Friday, June 13, 2014

The Girl at the Lion d'Or

From the back cover:
A beautifully controlled and powerful story of love and conscience, will and desire which begins when a mysterious young girl arrives to take up a post at the seedy Hotel du Lion d'Or in a small French town in the mid-1930s.

Sebastian Faulks is a master storyteller. What else can I say? The story was beautiful, and compelling.  The writing was perfect and lyrical. Reading his sentences was a pleasure.

Anne herself had little vanity about her body, though sometimes she felt a vague gratitude towards it for what it had taken her through.

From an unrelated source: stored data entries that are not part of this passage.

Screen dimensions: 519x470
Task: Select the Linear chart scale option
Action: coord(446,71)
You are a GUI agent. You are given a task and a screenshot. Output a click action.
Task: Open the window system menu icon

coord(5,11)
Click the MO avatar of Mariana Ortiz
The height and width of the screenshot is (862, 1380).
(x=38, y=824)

When she looked at her ankles and feet, so soft they seemed almost unused, or gazed in the mirror at her dark eyes, which were unlined and full of light, she wondered where she carried her experiences.  Perhaps they lay stored in microscopic cells in her blood, or perhaps they lay waiting to ambush her in her mind.  The body itself seemed full of health and latent energy; the physical contrasts of girl and woman, still not quite resolved, gave it charm.

I've read only one other novel by Sebastian Faulks.  Birdsong is also a beautifully written, and powerful story.  It is perhaps his most well known and appreciated novel, and though I loved it, I could quite possibly love this subtle story a bit more.